Work instructions
In the listing below, print exactly the lines between the line holding "Screen dimensions: 720x481" and the line holding "The height and width of the screenshot is (1400, 851).", inclusive, and no more.

Data listing
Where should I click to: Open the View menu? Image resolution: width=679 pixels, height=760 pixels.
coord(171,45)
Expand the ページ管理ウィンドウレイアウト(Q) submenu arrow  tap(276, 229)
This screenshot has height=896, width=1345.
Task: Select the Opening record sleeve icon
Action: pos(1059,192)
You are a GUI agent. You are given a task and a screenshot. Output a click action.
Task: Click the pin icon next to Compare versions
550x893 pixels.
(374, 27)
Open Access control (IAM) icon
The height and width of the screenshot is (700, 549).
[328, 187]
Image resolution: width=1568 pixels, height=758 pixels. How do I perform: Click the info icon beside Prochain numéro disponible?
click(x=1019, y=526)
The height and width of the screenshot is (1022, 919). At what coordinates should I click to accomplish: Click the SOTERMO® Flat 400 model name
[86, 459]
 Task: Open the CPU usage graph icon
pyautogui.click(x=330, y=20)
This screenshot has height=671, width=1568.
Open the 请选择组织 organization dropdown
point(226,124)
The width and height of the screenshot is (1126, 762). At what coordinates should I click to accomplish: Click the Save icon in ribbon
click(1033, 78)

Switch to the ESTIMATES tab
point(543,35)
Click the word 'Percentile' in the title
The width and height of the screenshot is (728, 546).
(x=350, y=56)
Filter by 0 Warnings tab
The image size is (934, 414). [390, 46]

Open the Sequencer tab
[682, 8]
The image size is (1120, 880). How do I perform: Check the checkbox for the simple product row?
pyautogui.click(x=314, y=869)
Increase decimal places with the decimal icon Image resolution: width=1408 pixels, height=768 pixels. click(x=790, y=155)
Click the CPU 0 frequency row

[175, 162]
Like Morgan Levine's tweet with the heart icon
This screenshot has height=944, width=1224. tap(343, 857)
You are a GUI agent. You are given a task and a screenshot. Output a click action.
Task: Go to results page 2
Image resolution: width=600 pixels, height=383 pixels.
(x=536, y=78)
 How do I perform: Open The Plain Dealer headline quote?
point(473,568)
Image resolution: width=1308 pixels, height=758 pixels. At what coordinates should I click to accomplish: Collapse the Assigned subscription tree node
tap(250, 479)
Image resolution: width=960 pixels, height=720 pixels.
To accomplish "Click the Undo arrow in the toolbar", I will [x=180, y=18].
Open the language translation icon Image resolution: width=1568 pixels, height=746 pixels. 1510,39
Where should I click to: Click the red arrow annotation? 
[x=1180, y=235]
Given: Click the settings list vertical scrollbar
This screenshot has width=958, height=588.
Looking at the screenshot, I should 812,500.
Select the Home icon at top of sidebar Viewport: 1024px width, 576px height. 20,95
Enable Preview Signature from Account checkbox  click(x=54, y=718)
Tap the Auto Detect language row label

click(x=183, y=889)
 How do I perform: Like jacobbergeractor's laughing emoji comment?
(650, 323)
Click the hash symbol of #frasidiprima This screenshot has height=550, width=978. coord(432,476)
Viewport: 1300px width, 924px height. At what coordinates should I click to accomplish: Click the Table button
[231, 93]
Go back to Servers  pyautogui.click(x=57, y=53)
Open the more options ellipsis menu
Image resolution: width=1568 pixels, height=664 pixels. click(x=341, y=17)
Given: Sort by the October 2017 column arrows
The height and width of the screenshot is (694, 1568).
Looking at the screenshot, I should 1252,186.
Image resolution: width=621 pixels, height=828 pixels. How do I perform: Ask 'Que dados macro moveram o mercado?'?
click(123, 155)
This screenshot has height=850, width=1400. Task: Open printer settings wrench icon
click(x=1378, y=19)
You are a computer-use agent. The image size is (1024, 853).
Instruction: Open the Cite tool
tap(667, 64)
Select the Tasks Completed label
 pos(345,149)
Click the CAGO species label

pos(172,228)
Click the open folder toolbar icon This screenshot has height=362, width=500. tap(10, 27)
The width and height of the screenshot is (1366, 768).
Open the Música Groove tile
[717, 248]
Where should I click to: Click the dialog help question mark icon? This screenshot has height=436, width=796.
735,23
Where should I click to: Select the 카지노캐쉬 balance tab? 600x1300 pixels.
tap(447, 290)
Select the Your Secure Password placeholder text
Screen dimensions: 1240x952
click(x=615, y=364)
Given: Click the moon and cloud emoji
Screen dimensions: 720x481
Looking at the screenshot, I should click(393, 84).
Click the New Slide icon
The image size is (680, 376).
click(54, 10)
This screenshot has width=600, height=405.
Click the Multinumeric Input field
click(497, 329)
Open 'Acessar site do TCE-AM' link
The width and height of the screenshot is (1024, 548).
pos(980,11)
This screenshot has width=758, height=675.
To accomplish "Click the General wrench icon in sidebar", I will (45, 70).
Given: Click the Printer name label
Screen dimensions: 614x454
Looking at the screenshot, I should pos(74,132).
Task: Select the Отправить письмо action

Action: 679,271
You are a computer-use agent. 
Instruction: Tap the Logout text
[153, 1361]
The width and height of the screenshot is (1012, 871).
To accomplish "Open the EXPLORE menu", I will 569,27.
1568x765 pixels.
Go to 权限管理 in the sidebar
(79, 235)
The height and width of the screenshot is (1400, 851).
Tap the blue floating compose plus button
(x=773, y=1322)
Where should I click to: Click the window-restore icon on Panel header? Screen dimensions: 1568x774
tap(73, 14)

Solution to the exercise
Screen dimensions: 720x481
Looking at the screenshot, I should click(393, 84).
Click the New Slide icon
The image size is (680, 376).
click(54, 10)
This screenshot has width=600, height=405.
Click the Multinumeric Input field
click(497, 329)
Open 'Acessar site do TCE-AM' link
The width and height of the screenshot is (1024, 548).
pos(980,11)
This screenshot has width=758, height=675.
To accomplish "Click the General wrench icon in sidebar", I will (45, 70).
Given: Click the Printer name label
Screen dimensions: 614x454
Looking at the screenshot, I should pos(74,132).
Task: Select the Отправить письмо action

Action: 679,271
You are a computer-use agent. 
Instruction: Tap the Logout text
[153, 1361]
The width and height of the screenshot is (1012, 871).
To accomplish "Open the EXPLORE menu", I will 569,27.
1568x765 pixels.
Go to 权限管理 in the sidebar
(79, 235)
The height and width of the screenshot is (1400, 851).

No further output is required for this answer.